Las leyendas acerca del arbolito de Navidad

El árbol sagrado de los celtas era el roble, al cual adoraban como un dios durante diciembre. El rito consistía en “vestirlo” con frutas, antorchas y hojas de otros árboles.

La costumbre de adornar en diciembre el árbol de Navidad con soplillos, luces y guirnaldas, y de poner a sus pies los regalos, reconoce reminiscencias celtas; en tanto que la de armar el pesebre es netamente cristiana: se le atribuye a san Francisco de Asís haber armado el primero en 1223.

El árbol sagrado de los celtas era el roble, al que adoraban como un dios y al que en diciembre, en el más crudo invierno boreal, adornaban con frutas, antorchas y hojas de otros árboles.

Como el roble pierde sus hojas en invierno, ellos consideraban necesario "vestirlo" para reconfortarlo y darle fuerzas para que pudiese renacer en la primavera.

El nombre celta del roble es "druir", de donde deriva la palabra "druida" con la que denominaban a sus sacerdotes, quienes utilizaban el muérdago para proteger las puertas de los hogares contra los malos espíritus, tal como hacen hoy los cristianos.

Terminada la ceremonia de vestir al roble, los celtas se regalaban unos a otros las antorchas, para augurarse el verano, lo que pudo derivar en la costumbre actual de repartir obsequios. 

Pero los celtas no fueron los únicos: entre el segundo y tercer milenio antes de Cristo, una gran variedad de pueblos indoeuropeos tenían a los árboles como expresión de las fuerzas fecundantes de la Madre Naturaleza, por lo que les rendían culto.

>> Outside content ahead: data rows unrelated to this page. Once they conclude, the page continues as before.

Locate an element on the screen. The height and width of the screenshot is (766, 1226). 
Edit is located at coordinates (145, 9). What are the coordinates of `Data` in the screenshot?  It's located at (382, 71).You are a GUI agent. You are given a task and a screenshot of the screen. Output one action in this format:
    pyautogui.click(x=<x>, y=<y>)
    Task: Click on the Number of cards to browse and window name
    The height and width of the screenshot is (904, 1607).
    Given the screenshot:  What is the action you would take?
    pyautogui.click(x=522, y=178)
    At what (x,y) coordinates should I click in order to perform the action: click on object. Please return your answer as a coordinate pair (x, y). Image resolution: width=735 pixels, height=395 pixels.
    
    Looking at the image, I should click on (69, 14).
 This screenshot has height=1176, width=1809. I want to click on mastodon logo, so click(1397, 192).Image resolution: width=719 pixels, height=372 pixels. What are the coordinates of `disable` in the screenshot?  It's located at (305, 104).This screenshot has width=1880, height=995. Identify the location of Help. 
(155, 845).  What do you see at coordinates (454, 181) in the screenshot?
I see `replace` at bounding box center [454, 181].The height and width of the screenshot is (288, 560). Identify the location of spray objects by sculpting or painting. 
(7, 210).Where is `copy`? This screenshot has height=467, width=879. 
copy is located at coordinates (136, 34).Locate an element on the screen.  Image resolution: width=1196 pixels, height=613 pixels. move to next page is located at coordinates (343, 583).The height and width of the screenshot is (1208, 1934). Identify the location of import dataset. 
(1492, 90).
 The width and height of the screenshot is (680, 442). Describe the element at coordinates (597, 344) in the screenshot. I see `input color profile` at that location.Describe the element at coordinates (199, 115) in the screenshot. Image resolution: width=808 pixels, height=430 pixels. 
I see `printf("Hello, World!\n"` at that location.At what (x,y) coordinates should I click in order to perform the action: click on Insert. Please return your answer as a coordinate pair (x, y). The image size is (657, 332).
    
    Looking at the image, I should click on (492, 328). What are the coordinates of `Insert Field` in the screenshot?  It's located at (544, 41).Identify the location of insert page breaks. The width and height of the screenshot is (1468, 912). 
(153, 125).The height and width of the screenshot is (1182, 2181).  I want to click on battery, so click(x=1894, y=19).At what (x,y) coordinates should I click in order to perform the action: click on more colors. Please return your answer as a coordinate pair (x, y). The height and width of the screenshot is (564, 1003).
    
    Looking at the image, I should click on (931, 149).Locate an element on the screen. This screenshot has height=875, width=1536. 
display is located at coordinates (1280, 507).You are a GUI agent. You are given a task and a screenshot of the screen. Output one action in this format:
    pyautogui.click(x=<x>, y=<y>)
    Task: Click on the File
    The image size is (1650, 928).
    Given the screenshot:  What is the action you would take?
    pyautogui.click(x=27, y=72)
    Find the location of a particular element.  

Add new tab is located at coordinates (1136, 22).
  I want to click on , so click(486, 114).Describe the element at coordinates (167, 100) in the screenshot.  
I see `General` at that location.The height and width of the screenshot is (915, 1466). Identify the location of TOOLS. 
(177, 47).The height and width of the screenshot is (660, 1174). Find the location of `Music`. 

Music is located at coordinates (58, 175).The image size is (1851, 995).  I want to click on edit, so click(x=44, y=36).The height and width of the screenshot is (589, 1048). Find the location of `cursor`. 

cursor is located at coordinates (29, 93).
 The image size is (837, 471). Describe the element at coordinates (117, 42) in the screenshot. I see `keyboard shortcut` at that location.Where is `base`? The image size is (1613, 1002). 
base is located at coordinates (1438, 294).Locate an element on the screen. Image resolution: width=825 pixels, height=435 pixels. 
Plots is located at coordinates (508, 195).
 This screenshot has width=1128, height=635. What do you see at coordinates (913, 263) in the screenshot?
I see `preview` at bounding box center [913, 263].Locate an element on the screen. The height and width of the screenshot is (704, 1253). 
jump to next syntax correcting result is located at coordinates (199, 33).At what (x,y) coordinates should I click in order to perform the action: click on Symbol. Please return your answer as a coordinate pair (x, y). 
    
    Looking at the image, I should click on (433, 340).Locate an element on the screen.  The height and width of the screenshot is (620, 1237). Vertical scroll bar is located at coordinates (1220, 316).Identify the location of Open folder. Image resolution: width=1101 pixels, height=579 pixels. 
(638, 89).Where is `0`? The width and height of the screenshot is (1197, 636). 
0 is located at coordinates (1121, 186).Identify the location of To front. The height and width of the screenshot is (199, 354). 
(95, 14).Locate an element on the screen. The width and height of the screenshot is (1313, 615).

Los griegos consagraban el pino a Dionisio, dios de la fertilidad y del vino, a quien se lo representaba con una varilla, el tirso, coronada con hojas de vid y de hiedras, terminada en forma de piña, el fruto del pino.

La piña cerrada era para los romanos símbolo de virginidad y no por casualidad se la utiliza en las mesas navideñas.

Latinos, babilonios, egipcios y griegos también adoraron al abeto, al que le rendían culto como árbol del nacimiento, algo que seguramente influyó en su elección como árbol de Navidad.  

Por su parte, los judíos poseen su árbol de la vida, que no existe materialmente, pero que se dibuja con diez redondeles, que representan las diez emanaciones espirituales o sefirots, a través de las cuales Dios habría dado origen a todo lo existente.

Otros árboles famosos son el del Edén, símbolo central del pacto entre Dios y el hombre; el Acvattaha, de los hindúes; el Haoma, de los persas; el de las Manzanas Aureas, del Jardín de la Hespérides; el del Vellocino de Oro, de Jason; el del Purgatorio,
de Dante; y el de la Cruz, del Nuevo Testamento.

También existió en el norte de Europa el árbol del universo o Yggdrasil, en cuya copa estaba el palacio de Odín, el máximo dios, de donde los primeros evangelistas tomaron la idea del árbol para celebrar el nacimiento de Cristo, pero cambiándole el significado.

Ocurría que a Yggdrasil se le ofrecían sacrificios humanos, algo inadmisible para los cristianos, ya que Jesús había dado su vida en los maderos de la cruz (el árbol) para salvarlos.

Se cuenta que san Bonifacio, evangelizador de Alemania, sesgó con un hacha un árbol que representaba el Yggdrasil y ante el que se estaba por sacrificar a un niño; y que de allí brotó un abeto.

Mientras hoy los cristianos protestantes eligen el pino, los católicos prefieren el abeto y esto tiene que ver con que fue Martín Lutero, padre de la Reforma, quien impuso el pino como árbol de Navidad, porque a diferencia del roble, sus hojas, que simbolizan el eterno amor a Dios, debían ser perennes.

Una idea similar tuvieron los católicos: en el siglo VIII, bajo el poder del papa Bonifacio, la Iglesia adoptó al abeto como árbol de Navidad porque, además de no perder sus hojas, tenía una forma triangular que recordaba a la Santísima Trinidad.